Geçtiğimiz yıl hayatını kaybeden Uruguay’lı yazar Eduardo Galeano’nun “Kadınlar” adlı kitabı Süleyman Doğru’nun çevirisiyle Sel Yayıncılık tarafından yayımlandı.
Eduardo Galeano, kitaplarında işlediği çeşitli tarihsel olayları devrimci kimliğiyle bütünleşen masalımsı ve ironik bir dil kullanarak anlattığı için okurları tarafından “dünyanın ve çağın vicdanı” olarak anılmaktadır. Galeano, “Kadınlar” adlı eserinde de diğer kitaplarında olduğu gibi her satırı, her sayfası ve her hikâyesiyle heyecan, korku, şaşkınlık ve öfke gibi duygular uyandıran, “insanlık tarihinin özeti” diyebileceğimiz özel bir derlemeyi okuyucusuna sunmayı amaçlamış.
Galeano, farklı zaman ve uğraşlardan, çeşitli coğrafya, yaş ve sınıflardan gelen (hem tanınmış hem de tanınmamış) kadın karakterlerden derlediği 150’ye yakın hikâye ile okura bir insanlık tarihini de tanımlamış oluyor: Truva Savaşı’na katılan ve erkeklerden nefret eden Amazon’lar, Jül Sezar ve Marcus Antoninus’la yatağını ve gücünü paylaşan Kleopatra, bitmek bilmez acılara mahkûm olduğu günden beri olağanüstü yağlıboyalar boyayan ve kahkahalarla gülen Frida, radyum elementini bularak Nobel Ödülü’nü iki kez kazanan Marie Sklodowska(Marie Curie), Berlin’de katledilen devrimci Rosa Luxemburg…

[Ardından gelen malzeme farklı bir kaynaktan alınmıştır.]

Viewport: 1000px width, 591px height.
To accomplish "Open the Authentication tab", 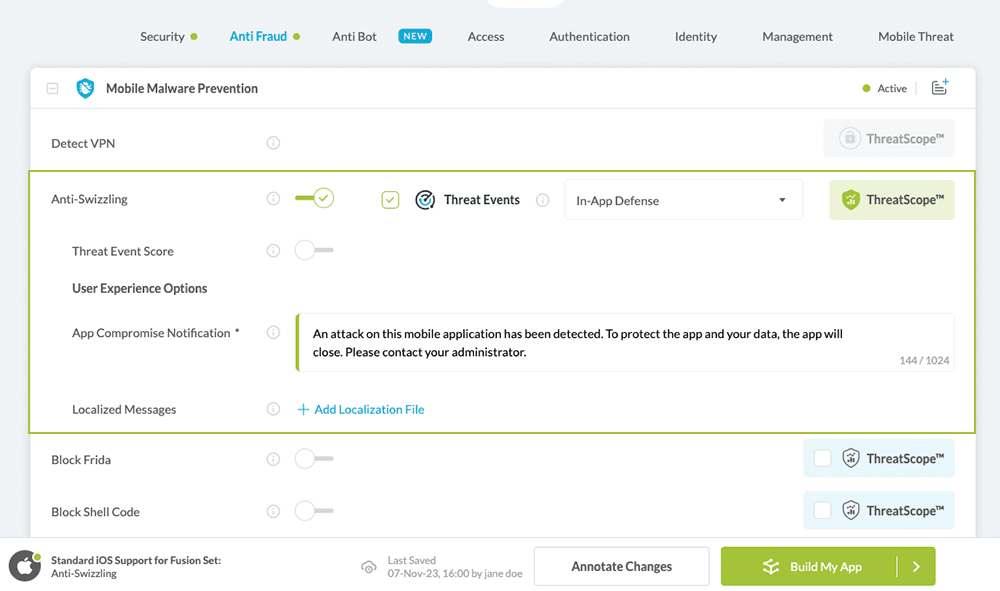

Eduardo Galeano, “Kadınlar”
Çev: Süleyman Doğru, Şubat 2016, Sel Yayıncılık
Kitapta en çok ilgimi çeken öykülemeci anlatımlardan biri de Kuna kadınlarının Panama Hükümeti’ne karşı gerçekleştirdiği onurlu intikama ilişkindi. 1925 yılında Panama Hükümeti tarafından çıkarılan bir yasa sonucu geleneksel kıyafet ve takıları yasaklanan Kuna kadınlarının, yüzyıllardır süren yaşam tarzlarını korumak için baskıcı kolluk güçlerini bıçaktan geçirmesini anlatan hikâye çok ürkütücü, gerçek ve bu nedenlerle de çok etkileyiciydi.
Latin Amerika’nın “büyülü gerçekçilik” kapsamındaki bazı imgesel özellikleri ile tarihsel anlatımın gücünü birleştiren bu heyecan verici kitap, kadın olmanın onurunu, gücünü ve kadınların taşıdığı değerlerin insanlık tarihindeki yolculuğunu bizzat insanlık tarihinin kendisine not düşüyor. Siyasi sürgünden dolayı ancak 1985 yılında geri dönebildiği Montevideo’da 13 Nisan 2015’te hayatını kaybeden Eduardo Galeano, ölümünden sonra da bu kez Kadınlar’la birlikte “dünyanın vicdanı” olmaya devam ettiğini düşünüyorum.